El día de la cita, mis padres apuraban los minutos para no llegar tarde y yo renegaba por volver al médico, circunstancia esta que, como a cualquier persona, no me gustaba nada.

El doctor Céspedes me pesó, me auscultó y finalmente me hizo tomar una papilla asquerosa, que parecía yeso, para diagnosticar una gastritis.

—Está muy avanzada. Hay que tratarla de inmediato, pero debéis saber que la medicación es cara.

—Lo que sea, doctor —no lo dudó mi padre.

—Quiero volver a verla el mes que viene. Y no te preocupes de nada, forma parte de tu gratificación, ya lo sabes —extendió las recetas con rapidez y antes de dárselas le miró fijamente—. Yo, que tú, denunciaría a ese matasanos que la ha estado tratando.

—¿Quién me va a hacer caso? Todos sabemos que el Colegio de Médicos…

—Puedo ayudarte en eso.

—Lo pensaré, doctor. Muchísimas gracias por todo.

Céspedes se levantó, se acercó y me puso la mano en el hombro. Era su rostro el de un ser bondadoso, de ojos claros, al que perdoné de inmediato que me hiciera tragar la vomitiva papilla.

—Nada de picantes, señorita, ni de chocolate o Coca-Cola. ¿Me lo prometes?

Tuve que asentir un poco renuente, pero lo que manda el médico va a misa.

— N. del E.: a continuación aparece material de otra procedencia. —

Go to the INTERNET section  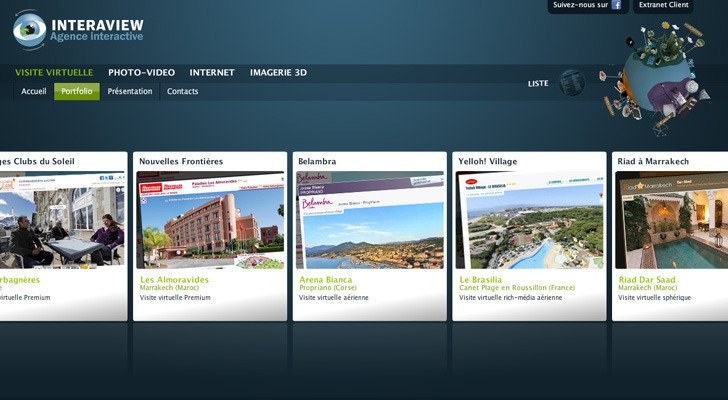212,73
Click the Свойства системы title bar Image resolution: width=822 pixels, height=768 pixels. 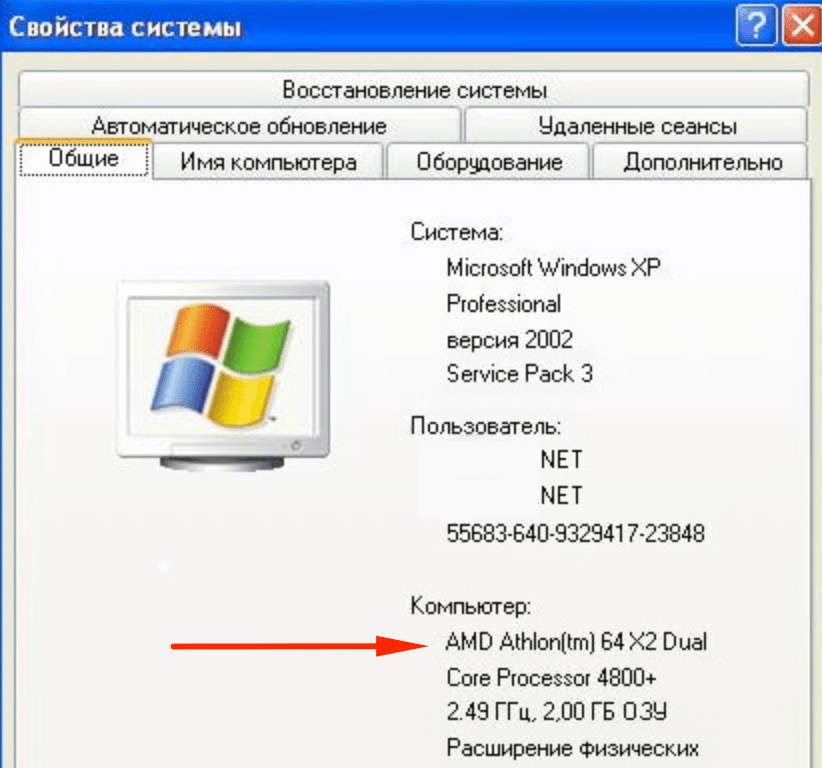click(367, 26)
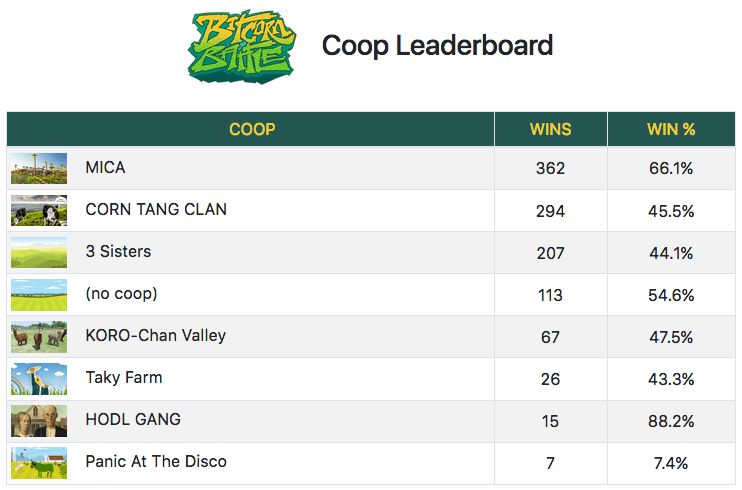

Mi padre no denunció al final al médico de la Seguridad Social por no meterse en papeleos. Lo que sí hizo fue ir al ambulatorio, entrar en la consulta como un ciclón, agarrar al mequetrefe por las solapas de la bata arrastrándole por encima del escritorio y soltarle un sopapo de los que hacen época. El paciente a quien atendía, boquiabierto, no reaccionó, pero la enfermera empezó a gritar como si la estuvieran matando.

Al alboroto que se montó acudió una pareja de la Policía Nacional que estaba de ronda y se lo llevó detenido.

Cualquier ciudadano de a pie temblaba en presencia de los grises
;
mi padre no era menos, pero ya no había vuelta atrás, al matasanos le había sobado la cara, se había quedado muy a gusto, y ahora había que pechar con las consecuencias.

—Pero, hombre de Dios, ¿cómo se te ocurre atacar a un médico? ¿Te has vuelto loco? —le reprendía uno de los policías de camino a la comisaría—. Te va a caer una buena, muchacho.

Mi padre les contó durante el trayecto. La fortuna le sonrió a él y, de paso, a toda la familia, a escasos metros del cuartelillo. Los policías se frenaron, hablaron entre sí y decidieron:

—Márchate. Que no vuelva a verte por el ambulatorio. Reconozco que si le hubiera hecho eso a mi hija, yo le habría pegado un tiro. ¡Vamos, largo! —le instó quien antes le recriminara.

El coste de las medicinas agotó los magros ahorros de mis progenitores. ¡Cuántas veces se fue mi padre a la obra con sólo una taza de malta La Braña en las tripas y un par de Celtas en el bolsillo como único vicio! Sin consentir, eso sí, que a mi abuela se le dijera una palabra del costoso tratamiento porque nada quería de ella.